BEGIN Provided records
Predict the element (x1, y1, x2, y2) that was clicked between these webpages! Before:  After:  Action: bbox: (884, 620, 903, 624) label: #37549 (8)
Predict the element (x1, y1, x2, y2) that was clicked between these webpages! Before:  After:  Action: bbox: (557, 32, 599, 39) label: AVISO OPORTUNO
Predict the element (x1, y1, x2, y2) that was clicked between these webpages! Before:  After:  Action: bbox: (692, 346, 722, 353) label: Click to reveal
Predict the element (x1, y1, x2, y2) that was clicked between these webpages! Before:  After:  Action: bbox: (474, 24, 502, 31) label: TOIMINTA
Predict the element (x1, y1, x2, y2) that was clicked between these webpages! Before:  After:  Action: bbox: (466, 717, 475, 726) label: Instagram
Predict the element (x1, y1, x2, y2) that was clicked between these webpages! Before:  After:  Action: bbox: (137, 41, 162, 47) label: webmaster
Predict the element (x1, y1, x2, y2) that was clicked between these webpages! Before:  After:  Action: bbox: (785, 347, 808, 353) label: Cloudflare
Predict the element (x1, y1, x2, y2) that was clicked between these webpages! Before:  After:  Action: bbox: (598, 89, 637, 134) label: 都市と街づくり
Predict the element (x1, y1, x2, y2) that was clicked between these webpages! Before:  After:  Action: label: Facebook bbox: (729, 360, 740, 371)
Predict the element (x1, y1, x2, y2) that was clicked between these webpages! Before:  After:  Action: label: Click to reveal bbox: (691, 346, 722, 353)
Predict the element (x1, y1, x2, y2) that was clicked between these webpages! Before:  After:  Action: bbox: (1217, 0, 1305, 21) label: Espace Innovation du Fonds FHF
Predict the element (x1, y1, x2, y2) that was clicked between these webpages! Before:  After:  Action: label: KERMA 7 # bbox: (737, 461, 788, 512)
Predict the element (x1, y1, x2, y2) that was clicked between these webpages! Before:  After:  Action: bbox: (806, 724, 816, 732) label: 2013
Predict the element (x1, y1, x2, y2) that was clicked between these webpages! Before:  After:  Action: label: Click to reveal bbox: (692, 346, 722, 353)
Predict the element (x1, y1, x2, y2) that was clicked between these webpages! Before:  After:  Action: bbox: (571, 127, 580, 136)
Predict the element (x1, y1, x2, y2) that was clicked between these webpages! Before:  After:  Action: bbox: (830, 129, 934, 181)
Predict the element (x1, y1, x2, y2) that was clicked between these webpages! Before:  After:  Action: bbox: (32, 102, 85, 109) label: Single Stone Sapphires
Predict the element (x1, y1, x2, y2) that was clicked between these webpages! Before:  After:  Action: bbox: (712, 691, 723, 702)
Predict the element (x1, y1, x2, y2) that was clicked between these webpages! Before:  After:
END Provided records
Please find each line above that contains the word "Facebook" and copy those lines out in full.

(Answer to this task)
Predict the element (x1, y1, x2, y2) that was clicked between these webpages! Before:  After:  Action: label: Facebook bbox: (729, 360, 740, 371)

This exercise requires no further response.